# Buck Question



## Jewls819 (Mar 21, 2013)

I am new to goat and was given a buck and doe(pygmies).  The doe was pregnant and yesterday I was surprised by two little boys.  We had the doe and buck together and everything was going fine until yesterday afternoon I noticed the buck was not letting the doe near the kids.  When they would folllow her he would push them out of the way.  Also when they tried to nurse he would push her away.  He was not being rough but just persistant.  We ended up separating them.  I hate that he is alone right now but I felt it was needed.  Will he be ok?  I plan on making wethers of the two boys and keep one with him and one with the doe.  Is this a good idea or not?


----------



## Mamaboid (Mar 21, 2013)

He will complain, but he will be fine.  I wouldn't trust him with the babies though, and she will come right back into heat and could be rebred a lot sooner than you would want.  Your eventual plan sounds good with everybody having company.  Congrats on the new babies, and don't forget, we love pics.


----------



## Jewls819 (Mar 21, 2013)

Here are the new guys!


----------



## Mamaboid (Mar 21, 2013)

Adorable!!!


----------



## Jewls819 (Mar 21, 2013)

Thank you!  I am so excited to have them but nervous as well.  Our Buck can see them though and boy is he having a fit, I would rather be safe than sorry.  He was acting so possesive and I would not have it.


----------



## Mamaboid (Mar 21, 2013)

Jewls819 said:
			
		

> Thank you!  I am so excited to have them but nervous as well.  Our Buck can see them though and boy is he having a fit, I would rather be safe than sorry.  He was acting so possesive and I would not have it.
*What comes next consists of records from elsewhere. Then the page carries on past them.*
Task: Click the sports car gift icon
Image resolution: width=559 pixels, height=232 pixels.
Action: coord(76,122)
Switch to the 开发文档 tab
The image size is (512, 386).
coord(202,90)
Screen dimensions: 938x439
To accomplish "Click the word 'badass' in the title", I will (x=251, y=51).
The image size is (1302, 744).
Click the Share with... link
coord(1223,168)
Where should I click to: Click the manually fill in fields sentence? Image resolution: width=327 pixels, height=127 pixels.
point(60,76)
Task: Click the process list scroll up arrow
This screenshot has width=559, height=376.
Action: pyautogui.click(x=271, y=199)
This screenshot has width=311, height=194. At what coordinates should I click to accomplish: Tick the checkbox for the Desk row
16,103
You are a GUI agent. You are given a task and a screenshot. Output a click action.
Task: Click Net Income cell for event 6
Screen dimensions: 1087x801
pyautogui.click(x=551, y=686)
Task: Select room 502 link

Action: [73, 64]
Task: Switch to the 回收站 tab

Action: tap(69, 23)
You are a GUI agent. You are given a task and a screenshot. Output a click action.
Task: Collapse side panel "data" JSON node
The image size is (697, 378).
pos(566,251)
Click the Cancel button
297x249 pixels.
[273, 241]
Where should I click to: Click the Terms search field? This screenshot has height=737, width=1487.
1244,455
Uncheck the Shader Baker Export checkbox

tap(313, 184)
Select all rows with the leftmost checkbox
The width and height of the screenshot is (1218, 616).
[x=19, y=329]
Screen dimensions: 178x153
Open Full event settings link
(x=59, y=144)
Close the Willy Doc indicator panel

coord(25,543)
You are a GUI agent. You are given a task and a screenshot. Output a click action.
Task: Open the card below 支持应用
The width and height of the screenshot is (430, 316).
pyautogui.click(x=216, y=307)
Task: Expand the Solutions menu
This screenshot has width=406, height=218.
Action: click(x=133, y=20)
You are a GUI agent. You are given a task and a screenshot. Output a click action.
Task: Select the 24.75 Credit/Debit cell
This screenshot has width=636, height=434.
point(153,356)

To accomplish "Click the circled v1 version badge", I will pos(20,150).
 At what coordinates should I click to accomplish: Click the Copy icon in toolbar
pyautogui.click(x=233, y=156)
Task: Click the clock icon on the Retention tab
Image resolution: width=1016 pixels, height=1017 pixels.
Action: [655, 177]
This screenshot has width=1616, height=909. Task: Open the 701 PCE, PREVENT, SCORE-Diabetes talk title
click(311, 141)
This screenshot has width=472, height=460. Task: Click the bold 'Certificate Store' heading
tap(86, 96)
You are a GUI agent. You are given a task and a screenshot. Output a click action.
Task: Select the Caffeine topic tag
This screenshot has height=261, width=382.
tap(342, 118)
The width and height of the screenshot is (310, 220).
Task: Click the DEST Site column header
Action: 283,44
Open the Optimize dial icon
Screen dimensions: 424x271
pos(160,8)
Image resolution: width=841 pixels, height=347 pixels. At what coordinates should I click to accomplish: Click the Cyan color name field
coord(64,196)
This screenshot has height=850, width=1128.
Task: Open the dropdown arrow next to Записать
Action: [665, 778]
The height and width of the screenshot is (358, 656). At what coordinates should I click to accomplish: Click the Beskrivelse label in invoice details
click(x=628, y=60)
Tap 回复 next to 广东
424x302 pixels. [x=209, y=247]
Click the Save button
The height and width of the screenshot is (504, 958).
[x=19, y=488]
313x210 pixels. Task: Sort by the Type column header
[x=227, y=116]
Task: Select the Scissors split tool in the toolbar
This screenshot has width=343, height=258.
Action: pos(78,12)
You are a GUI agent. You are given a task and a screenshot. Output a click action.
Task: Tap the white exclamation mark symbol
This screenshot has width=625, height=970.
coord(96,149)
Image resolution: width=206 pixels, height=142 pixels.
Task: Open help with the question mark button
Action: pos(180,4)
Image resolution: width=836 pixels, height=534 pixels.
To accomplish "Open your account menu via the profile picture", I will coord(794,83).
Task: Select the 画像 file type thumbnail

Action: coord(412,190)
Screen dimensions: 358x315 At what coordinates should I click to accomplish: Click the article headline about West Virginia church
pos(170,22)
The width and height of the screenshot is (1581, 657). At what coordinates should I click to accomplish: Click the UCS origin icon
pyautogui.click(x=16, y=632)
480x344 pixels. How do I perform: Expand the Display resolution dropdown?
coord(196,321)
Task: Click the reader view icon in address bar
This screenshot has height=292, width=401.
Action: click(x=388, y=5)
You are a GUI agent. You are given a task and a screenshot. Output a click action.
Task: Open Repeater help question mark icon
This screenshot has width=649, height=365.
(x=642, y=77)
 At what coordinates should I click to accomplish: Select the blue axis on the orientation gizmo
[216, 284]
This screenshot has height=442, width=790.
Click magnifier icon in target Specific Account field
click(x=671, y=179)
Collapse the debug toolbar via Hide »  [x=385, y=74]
His fit is probably a lot more to do with being without his girl than with seeing the kids.  He should get over it in a couple days.  By the time the kids are old enough to be weaned and put in with him, he should be fine with it.  They will establish dominance, but ours have never taken but a couple hours to get used to young goats.  We have 5 bucks, and 3 of them have come into the pen as newbies with no problems.


----------



## madcow (Mar 21, 2013)

They are cute little guys!  Congrats!  You did the right thing separating him from the mom and babies.  Yeah, he'll get over it, but he will just be a little lonely while away from them.


----------



## Jewls819 (Mar 21, 2013)

Haha if my neighbors dont kill me..He is really missing his girl but yeah I wanted to protect the little one so I did what had to be done.  He wasnt trying to hurt them but just would not let mama take care of them.  She is a first time mom too but is doing a great job!


----------



## Canadiannee (Mar 21, 2013)

Congrats on your new additions!


----------



## alsea1 (Mar 21, 2013)

I love their color. So teeny they are. 
Good idea to put him away from the babies and mama.
You just never know what will happen if your not there to supervise.


----------



## OneFineAcre (Mar 21, 2013)

Welcome to BYH.

Did you leave a message on my website before and we traded a couple of emails?  I notice you are in N.C. Mountains.  I seem to recognize the name.

When we got a buck when we had our first 3 girls, we left the together until the girls kidded.  Then, we seperated him.  We did exactly what you are planning, we wethered one of our first kids and he moved in with his daddy when he was about 3 mos old.

He'll be fine by himself for a while.  Just give him some extra attention.


----------



## Jewls819 (Mar 22, 2013)

OneFineAcre said:
			
		

> Welcome to BYH.
> 
> Did you leave a message on my website before and we traded a couple of emails?  I notice you are in N.C. Mountains.  I seem to recognize the name.
> 
> ...


I dont think I have but I have done alot of research so maybe I just dont remember.  He has calmed down a bit.  I took the mom and babies for a walk yesterday so he could see them and he seemed content.  We were so very unprepared as our fencing is not complete so we have been rigging on the fly since Wednesday.  Last weekend we got alot done with the beautiful spring weather but once again winter has peeked in again and this weekend is supposed to be nasty.  Looks like we may be working in rain and snow again.  Not fun..lol.


----------



## OneFineAcre (Mar 22, 2013)

Jewls819 said:
			
		

> OneFineAcre said:
> 
> 
> 
> ...


I checked.  This person's email address was "jewlz".  I knew it sounded familiar.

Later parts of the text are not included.